Convert every line of the entries below into a numbered list, omitting any blank lines.
* * * * * * * * *
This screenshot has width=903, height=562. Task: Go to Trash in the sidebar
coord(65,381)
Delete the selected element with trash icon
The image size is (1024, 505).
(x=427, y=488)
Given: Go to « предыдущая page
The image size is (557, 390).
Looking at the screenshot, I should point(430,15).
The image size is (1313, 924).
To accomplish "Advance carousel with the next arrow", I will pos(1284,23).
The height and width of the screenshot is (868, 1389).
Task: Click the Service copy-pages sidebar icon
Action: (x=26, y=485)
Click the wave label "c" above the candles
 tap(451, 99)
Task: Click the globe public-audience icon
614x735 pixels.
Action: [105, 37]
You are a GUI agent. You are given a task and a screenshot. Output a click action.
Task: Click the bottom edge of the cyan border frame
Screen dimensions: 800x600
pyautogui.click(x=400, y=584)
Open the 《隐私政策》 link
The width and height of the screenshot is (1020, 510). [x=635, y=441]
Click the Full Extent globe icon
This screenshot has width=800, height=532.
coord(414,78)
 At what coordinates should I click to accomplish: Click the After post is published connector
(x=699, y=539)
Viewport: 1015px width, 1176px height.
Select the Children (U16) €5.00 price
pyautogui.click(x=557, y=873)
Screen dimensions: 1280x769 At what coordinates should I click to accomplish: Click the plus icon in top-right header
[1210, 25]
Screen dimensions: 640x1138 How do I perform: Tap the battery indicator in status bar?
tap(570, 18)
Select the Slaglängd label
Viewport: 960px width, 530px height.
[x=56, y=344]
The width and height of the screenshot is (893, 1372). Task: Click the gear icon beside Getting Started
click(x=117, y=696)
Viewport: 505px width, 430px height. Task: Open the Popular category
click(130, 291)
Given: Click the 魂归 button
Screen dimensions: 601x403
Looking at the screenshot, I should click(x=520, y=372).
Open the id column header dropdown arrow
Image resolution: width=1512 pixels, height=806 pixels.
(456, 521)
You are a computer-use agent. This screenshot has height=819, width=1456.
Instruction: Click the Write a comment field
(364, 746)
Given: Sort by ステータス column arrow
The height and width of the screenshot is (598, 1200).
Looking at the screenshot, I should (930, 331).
* * * * * * * * *
** THE SOLUTION **
1. This screenshot has width=903, height=562. Task: Go to Trash in the sidebar
2. coord(65,381)
3. Delete the selected element with trash icon
4. The image size is (1024, 505).
5. (x=427, y=488)
6. Given: Go to « предыдущая page
7. The image size is (557, 390).
8. Looking at the screenshot, I should point(430,15).
9. The image size is (1313, 924).
10. To accomplish "Advance carousel with the next arrow", I will pos(1284,23).
11. The height and width of the screenshot is (868, 1389).
12. Task: Click the Service copy-pages sidebar icon
13. Action: (x=26, y=485)
14. Click the wave label "c" above the candles
15.  tap(451, 99)
16. Task: Click the globe public-audience icon
17. 614x735 pixels.
18. Action: [105, 37]
19. You are a GUI agent. You are given a task and a screenshot. Output a click action.
20. Task: Click the bottom edge of the cyan border frame
21. Screen dimensions: 800x600
22. pyautogui.click(x=400, y=584)
23. Open the 《隐私政策》 link
24. The width and height of the screenshot is (1020, 510). [x=635, y=441]
25. Click the Full Extent globe icon
26. This screenshot has width=800, height=532.
27. coord(414,78)
28.  At what coordinates should I click to accomplish: Click the After post is published connector
29. (x=699, y=539)
30. Viewport: 1015px width, 1176px height.
31. Select the Children (U16) €5.00 price
32. pyautogui.click(x=557, y=873)
33. Screen dimensions: 1280x769 At what coordinates should I click to accomplish: Click the plus icon in top-right header
34. [1210, 25]
35. Screen dimensions: 640x1138 How do I perform: Tap the battery indicator in status bar?
36. tap(570, 18)
37. Select the Slaglängd label
38. Viewport: 960px width, 530px height.
39. [x=56, y=344]
40. The width and height of the screenshot is (893, 1372). Task: Click the gear icon beside Getting Started
41. click(x=117, y=696)
42. Viewport: 505px width, 430px height. Task: Open the Popular category
43. click(130, 291)
44. Given: Click the 魂归 button
45. Screen dimensions: 601x403
46. Looking at the screenshot, I should click(x=520, y=372).
47. Open the id column header dropdown arrow
48. Image resolution: width=1512 pixels, height=806 pixels.
49. (456, 521)
50. You are a computer-use agent. This screenshot has height=819, width=1456.
51. Instruction: Click the Write a comment field
52. (364, 746)
53. Given: Sort by ステータス column arrow
54. The height and width of the screenshot is (598, 1200).
55. Looking at the screenshot, I should (930, 331).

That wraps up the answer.